The separation between pleasures and entertainment is about
Shaftesbury’s recognition that much of entertainment is about the “foils and
contraries” that befall human actors, whether in poetry, or theater, or song,
or visuall depiction. However, for Shaftesbury, the moments of degredation,
pain, grief and defeat – of, in fact, ugliness, the lineaments of unhappiness -
are moments in a larger scheme to depict, in full, the “beauties of the inward
soul.”
This gives us our second point of view. Shaftesbury is not a
puritan by any means, but he still harks after, or at least is haunted by, the
old distinction between the sacred and the profane – which is now transferred
to a the duality between outward show and inward beauty. If the artist is
always working with the materials of outward show, he is always motivated by
the impulse of inward beauty.
The model for inward beauty comes not from art: it comes
from the beauty of the human form. And not any human form – rather, the
paradigm is the beautiful woman. That beauty, Shaftesbury claims, is always a
symbol of inward beauty. Subtract the latter, make the woman an idiot, and the
outward beauty flees.
We know how this play of comparisons arises. We’ve seen this
number dialed before, over and over again.

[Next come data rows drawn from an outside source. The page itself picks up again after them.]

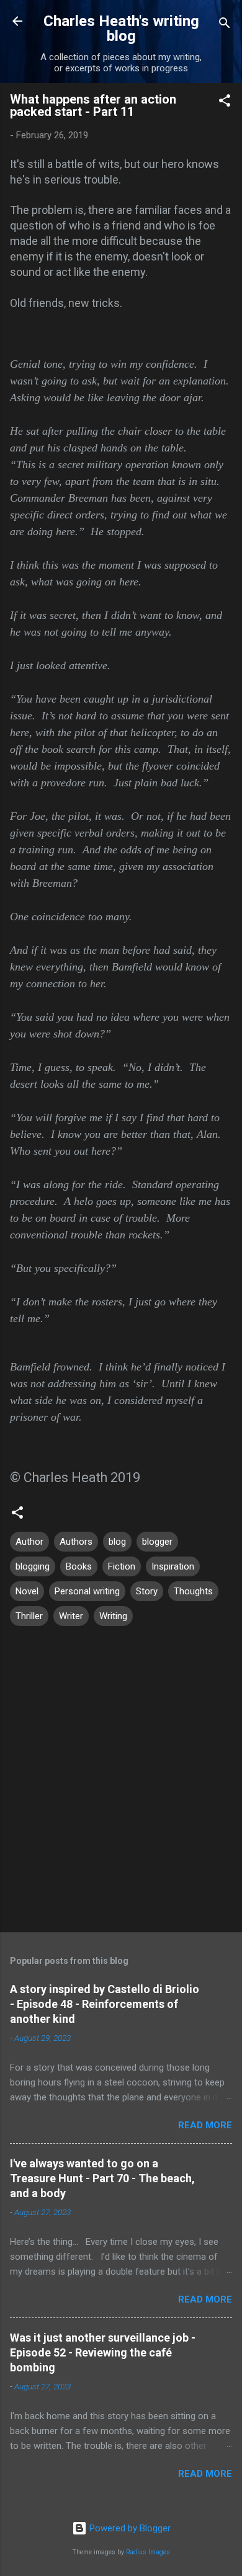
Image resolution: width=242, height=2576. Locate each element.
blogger (157, 1541)
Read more (205, 2125)
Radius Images (148, 2552)
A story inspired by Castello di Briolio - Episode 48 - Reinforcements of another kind (104, 2004)
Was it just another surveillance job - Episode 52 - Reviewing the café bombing (102, 2352)
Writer (71, 1616)
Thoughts (193, 1591)
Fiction (121, 1566)
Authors (76, 1541)
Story (147, 1591)
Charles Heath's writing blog (121, 28)
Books (79, 1566)
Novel (27, 1591)
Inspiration (172, 1566)
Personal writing (87, 1591)
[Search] (224, 25)
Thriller (29, 1616)
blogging (33, 1566)
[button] (224, 102)
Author (29, 1541)
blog (117, 1541)
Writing (113, 1616)
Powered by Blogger (129, 2528)
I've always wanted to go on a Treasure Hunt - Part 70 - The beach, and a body (102, 2178)
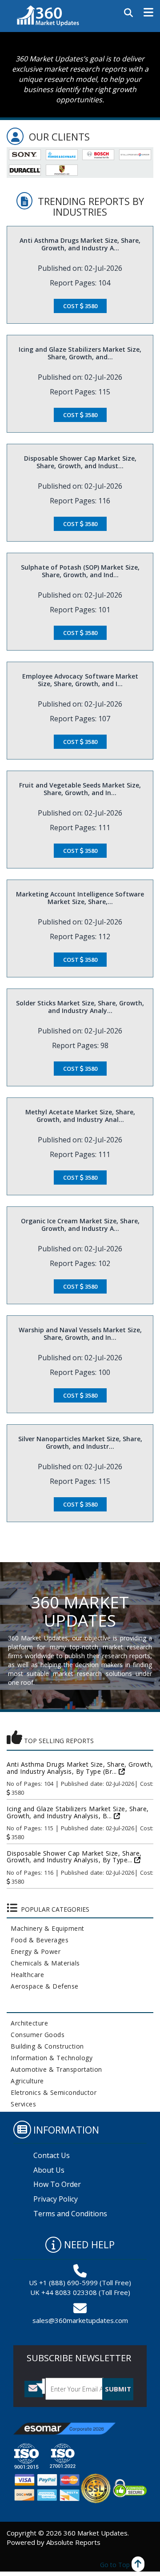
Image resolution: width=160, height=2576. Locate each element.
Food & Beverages (37, 1940)
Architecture (27, 2023)
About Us (48, 2170)
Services (21, 2104)
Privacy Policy (55, 2199)
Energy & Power (33, 1951)
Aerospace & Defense (43, 1986)
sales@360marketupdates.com (80, 2320)
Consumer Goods (35, 2034)
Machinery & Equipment (45, 1928)
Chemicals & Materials (43, 1963)
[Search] (128, 13)
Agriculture (25, 2081)
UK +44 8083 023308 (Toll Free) (80, 2292)
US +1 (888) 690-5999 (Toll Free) (80, 2282)
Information (66, 2129)
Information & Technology (49, 2058)
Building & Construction (45, 2046)
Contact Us (51, 2155)
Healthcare (25, 1974)
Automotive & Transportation (54, 2069)
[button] (148, 12)
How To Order (57, 2184)
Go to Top (116, 2564)
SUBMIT (118, 2388)
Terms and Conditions (70, 2213)
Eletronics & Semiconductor (51, 2092)
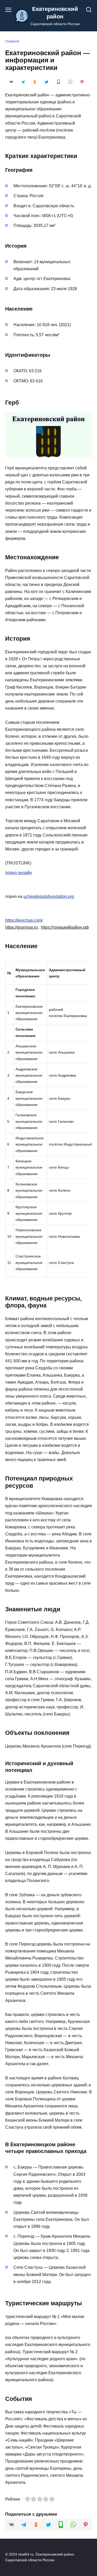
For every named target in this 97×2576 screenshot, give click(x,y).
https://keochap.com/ (24, 920)
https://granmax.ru (21, 927)
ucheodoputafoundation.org (49, 896)
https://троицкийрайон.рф (65, 927)
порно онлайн (18, 872)
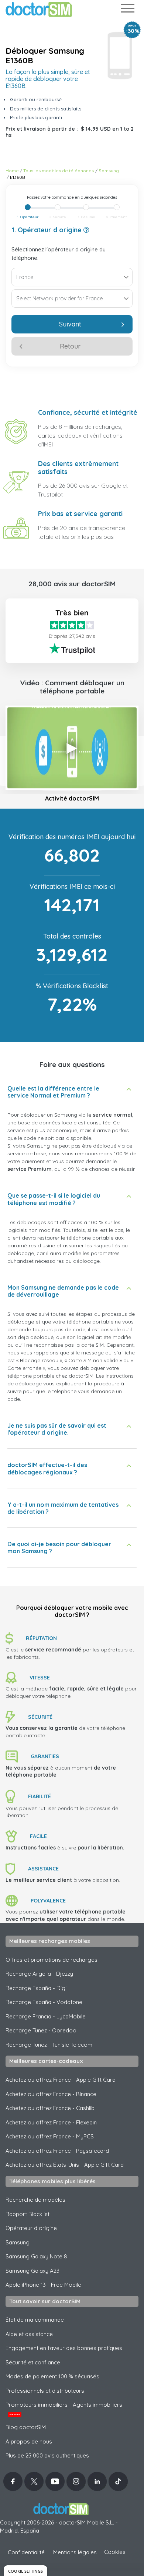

Bit by bit, entertainment – like the beauty of women – becomes a threat
if it is not moralized, or held to some standard. But for Shaftesbury,
entertainment is still, in the end, the kind of outward show that art does not
transcend so much as use for a transcendence beyond art – into being a wholly
fit member of society.
Shaftesbury’s aesthetics of taste made a good target for
those who reject the surrender to taste as an ultimately servile gesture, a
relic of the system of patronage. Those, that is, who were contemporary with or
came after the French revolution.
It is at this point that the plot thickens; the divide, such
as it is, between entertainment and art becomes a modern project.